● BRIEF
Work out how many lines in the data hold the word "Transportation", and reply with that number only.

Stored items:

_ _ _ _

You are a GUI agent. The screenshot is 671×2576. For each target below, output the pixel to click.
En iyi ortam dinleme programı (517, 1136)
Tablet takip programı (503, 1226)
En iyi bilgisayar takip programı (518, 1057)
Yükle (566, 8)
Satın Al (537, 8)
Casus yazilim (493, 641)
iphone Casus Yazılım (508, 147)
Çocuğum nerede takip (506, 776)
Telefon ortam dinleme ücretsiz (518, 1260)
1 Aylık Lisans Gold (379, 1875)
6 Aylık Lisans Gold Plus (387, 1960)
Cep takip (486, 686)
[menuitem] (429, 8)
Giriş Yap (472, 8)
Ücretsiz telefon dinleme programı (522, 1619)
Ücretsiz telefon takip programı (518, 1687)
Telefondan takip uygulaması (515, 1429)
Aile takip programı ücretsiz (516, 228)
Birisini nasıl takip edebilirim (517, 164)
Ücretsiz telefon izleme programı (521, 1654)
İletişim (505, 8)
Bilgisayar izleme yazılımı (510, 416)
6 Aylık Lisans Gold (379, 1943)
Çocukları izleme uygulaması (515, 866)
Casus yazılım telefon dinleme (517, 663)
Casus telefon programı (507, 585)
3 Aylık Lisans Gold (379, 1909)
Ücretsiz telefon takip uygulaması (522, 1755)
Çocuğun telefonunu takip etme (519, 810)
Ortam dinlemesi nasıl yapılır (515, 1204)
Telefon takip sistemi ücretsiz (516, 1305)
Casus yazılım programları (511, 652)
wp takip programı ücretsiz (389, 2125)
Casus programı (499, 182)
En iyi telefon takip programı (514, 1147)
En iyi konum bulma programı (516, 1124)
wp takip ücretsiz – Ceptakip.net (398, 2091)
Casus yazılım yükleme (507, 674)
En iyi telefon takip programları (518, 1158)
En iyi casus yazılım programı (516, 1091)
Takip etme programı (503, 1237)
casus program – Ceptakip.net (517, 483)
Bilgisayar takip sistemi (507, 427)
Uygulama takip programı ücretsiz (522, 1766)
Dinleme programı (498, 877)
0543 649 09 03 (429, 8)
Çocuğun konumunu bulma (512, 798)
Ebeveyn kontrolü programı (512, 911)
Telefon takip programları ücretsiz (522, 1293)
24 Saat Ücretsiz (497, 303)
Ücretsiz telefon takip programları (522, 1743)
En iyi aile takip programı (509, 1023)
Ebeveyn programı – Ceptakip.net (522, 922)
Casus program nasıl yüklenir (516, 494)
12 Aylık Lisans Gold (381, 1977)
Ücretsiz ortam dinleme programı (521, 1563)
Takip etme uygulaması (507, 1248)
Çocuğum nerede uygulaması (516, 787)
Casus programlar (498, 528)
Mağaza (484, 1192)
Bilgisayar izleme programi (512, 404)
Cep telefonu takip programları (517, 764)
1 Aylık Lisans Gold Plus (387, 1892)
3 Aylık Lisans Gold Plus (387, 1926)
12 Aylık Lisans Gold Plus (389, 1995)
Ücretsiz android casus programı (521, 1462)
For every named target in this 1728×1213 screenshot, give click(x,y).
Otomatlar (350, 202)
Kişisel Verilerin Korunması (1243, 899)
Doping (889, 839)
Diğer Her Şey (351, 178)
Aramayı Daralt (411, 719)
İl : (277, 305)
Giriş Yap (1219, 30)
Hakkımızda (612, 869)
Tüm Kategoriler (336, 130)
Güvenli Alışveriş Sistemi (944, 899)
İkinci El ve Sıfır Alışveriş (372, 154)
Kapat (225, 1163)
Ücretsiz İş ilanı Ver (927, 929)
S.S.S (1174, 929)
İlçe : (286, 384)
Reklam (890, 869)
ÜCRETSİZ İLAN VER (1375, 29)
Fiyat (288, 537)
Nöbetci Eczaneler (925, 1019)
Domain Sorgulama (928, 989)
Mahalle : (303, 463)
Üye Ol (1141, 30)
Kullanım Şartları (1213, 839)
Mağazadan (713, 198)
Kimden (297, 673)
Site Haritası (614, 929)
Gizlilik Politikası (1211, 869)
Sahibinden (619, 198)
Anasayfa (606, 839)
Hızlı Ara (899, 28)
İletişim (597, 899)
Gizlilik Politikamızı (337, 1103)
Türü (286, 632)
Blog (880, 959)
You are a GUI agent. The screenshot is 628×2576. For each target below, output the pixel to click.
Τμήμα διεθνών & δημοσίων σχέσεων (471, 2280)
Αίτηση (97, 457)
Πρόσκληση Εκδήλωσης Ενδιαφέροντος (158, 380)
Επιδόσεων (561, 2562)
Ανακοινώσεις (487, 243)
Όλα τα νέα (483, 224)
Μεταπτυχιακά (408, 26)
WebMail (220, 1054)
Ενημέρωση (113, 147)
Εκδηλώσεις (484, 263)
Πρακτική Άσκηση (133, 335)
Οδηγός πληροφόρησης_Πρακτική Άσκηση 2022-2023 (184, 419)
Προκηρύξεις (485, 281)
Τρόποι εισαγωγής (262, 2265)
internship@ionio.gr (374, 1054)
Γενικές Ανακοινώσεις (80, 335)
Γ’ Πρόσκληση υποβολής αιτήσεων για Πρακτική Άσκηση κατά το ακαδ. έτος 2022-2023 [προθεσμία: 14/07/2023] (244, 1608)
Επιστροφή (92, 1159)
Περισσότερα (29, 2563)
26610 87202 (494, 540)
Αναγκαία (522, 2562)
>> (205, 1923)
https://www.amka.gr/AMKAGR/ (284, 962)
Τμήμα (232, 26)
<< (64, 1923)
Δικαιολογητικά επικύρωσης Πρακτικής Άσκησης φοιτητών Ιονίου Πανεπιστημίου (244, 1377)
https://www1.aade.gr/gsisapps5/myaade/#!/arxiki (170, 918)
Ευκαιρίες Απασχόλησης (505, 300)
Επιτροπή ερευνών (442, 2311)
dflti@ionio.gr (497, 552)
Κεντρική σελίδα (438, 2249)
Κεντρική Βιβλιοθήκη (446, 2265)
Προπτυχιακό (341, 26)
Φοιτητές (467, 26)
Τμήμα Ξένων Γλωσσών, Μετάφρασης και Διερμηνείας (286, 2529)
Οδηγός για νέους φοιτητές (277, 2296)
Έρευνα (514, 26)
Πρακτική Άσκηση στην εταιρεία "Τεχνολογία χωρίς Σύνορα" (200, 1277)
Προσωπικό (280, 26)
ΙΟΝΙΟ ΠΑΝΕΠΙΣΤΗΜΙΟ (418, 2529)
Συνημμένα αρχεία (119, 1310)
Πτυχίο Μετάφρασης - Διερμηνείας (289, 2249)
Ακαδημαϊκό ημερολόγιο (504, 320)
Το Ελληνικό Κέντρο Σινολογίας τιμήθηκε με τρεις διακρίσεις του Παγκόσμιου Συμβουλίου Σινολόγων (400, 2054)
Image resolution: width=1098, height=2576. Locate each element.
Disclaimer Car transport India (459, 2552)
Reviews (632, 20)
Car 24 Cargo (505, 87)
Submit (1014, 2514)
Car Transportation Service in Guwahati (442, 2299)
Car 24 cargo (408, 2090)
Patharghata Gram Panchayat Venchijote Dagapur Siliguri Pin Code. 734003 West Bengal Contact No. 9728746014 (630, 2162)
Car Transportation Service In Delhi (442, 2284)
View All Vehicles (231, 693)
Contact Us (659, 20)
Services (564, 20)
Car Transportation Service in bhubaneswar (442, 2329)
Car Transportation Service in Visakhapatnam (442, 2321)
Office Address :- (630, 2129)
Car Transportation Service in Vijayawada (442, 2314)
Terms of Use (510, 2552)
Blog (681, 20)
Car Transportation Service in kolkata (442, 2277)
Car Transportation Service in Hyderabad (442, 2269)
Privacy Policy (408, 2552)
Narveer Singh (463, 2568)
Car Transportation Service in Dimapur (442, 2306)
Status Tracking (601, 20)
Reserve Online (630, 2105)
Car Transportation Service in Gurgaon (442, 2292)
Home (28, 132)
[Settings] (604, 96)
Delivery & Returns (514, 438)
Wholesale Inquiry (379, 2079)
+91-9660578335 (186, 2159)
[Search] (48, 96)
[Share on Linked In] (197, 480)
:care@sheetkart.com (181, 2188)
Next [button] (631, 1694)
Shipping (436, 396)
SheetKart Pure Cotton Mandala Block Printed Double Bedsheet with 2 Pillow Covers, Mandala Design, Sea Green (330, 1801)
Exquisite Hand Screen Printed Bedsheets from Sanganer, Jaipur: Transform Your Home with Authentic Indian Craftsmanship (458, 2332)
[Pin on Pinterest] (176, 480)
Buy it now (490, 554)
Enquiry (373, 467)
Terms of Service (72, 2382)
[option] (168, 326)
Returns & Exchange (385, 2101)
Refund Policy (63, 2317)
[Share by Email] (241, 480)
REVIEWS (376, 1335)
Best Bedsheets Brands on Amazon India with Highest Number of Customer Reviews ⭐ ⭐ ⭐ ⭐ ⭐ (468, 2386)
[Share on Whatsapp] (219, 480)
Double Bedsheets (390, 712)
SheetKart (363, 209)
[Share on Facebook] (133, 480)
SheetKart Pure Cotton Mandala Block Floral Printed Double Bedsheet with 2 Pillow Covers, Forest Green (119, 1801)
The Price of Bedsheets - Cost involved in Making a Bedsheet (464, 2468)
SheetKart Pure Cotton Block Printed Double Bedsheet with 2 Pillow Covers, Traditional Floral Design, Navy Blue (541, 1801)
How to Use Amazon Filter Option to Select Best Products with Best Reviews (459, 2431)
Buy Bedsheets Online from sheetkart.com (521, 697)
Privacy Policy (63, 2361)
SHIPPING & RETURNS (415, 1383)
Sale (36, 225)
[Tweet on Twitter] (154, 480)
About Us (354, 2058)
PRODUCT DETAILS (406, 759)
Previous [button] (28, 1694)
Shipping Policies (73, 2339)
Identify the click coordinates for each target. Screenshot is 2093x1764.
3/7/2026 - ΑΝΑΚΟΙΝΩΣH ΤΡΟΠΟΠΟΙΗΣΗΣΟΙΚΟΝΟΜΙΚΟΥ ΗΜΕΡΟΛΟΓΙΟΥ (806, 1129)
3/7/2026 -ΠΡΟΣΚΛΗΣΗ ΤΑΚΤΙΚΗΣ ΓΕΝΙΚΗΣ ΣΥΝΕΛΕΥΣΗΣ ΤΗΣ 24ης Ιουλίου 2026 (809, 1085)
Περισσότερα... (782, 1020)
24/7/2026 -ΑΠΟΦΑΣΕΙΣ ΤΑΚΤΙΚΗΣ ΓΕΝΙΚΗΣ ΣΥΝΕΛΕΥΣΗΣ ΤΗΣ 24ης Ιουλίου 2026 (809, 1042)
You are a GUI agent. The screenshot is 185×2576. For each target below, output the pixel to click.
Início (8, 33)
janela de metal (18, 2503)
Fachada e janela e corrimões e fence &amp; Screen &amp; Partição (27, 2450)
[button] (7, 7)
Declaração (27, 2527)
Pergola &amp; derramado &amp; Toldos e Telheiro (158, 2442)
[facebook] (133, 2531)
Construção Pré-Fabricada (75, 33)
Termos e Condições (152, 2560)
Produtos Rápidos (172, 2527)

_ _ _ _

● EXERCISE RESULT
9